Question

Roast (fry) gene set testing with offset

0

Entering edit mode

gprezza • 0

@611515a7

Last seen 7 months ago

Germany

My samples have a pronounced (sample-specific) length bias that I am dealing with by normalizing with EDAseq. As shown in the EDAseq vignette (sections 5.1 and 6.1), I am leaving my count data unchanged, and I add the offset later to the DGEList object created with edgeR. I would like to use the DGEList as matrix input for fry() gene set testing.
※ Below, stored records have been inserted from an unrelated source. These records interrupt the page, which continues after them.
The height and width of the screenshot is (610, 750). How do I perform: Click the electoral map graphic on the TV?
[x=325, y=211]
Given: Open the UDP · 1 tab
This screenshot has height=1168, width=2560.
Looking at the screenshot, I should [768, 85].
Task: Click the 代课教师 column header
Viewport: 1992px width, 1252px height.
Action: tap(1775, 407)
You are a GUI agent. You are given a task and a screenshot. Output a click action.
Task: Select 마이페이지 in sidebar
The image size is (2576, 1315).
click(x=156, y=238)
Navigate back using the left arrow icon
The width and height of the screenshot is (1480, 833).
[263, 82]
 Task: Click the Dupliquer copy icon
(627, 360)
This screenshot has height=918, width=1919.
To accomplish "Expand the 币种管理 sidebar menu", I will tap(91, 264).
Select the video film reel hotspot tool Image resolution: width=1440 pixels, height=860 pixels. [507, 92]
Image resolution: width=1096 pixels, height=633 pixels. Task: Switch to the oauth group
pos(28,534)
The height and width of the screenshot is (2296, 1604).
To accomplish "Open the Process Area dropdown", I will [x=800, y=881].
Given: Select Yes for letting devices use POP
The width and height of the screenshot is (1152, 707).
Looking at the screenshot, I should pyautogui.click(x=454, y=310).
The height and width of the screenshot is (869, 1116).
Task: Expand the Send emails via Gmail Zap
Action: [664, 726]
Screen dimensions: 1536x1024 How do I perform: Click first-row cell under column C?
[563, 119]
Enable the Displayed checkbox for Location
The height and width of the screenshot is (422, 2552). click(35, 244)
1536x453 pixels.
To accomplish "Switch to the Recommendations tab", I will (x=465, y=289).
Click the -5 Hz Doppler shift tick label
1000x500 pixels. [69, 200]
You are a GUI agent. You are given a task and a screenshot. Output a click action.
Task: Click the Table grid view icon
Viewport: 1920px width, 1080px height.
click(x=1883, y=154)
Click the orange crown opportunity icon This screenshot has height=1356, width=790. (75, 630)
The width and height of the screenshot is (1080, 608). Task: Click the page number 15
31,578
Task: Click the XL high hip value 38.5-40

However, I cannot figure out if fry takes into account the offset.

Would fry use the offset data to normalize the counts in the following code?


#EDAseq normalization with offset:

dataOffset <- withinLaneNormalization(data,"length",  which="full",offset=TRUE)
dataOffset <- betweenLaneNormalization(dataOffset,  which="full",offset=TRUE)

#edgeR & fry:
y <- DGEList(counts=counts(dataOffset), group=pData(dataOffset)$conditions)
y$offset <- -offst(dataOffset)
y <- estimateDisp(y, design)
fr <- fry(y, index, design, contrast)

Or should I rather do as follows?


#EDAseq normalization with changed counts:

dataWithin <- withinLaneNormalization(data,"length", which="full", offset=FALSE)
dataNorm <- betweenLaneNormalization(dataWithin, which="full", offset=FALSE)

#edgeR & fry:
y <- DGEList(counts=counts(dataNorm), group=pData(dataNorm)$conditions)
y <- estimateDisp(y, design)
fr <- fry(y, index, design, contrast)

EDASeq edgeR limma • 1.2k views

ADD COMMENT • link 4.0 years ago gprezza • 0

score 1 · Answer 1 · 2020-11-25

1

Entering edit mode

Gordon Smyth 51k

@gordon-smyth

Last seen 50 minutes ago

WEHI, Melbourne, Australia

All edgeR functions that are part of the glm or glmQL pipelines use offsets, including estimateDisp and fry. So the first code will work.

You can be sure any edgeR function that works on a DGEList and has a design argument will use offsets. The offset matrix is a documented component of a DGEList and hence will be used.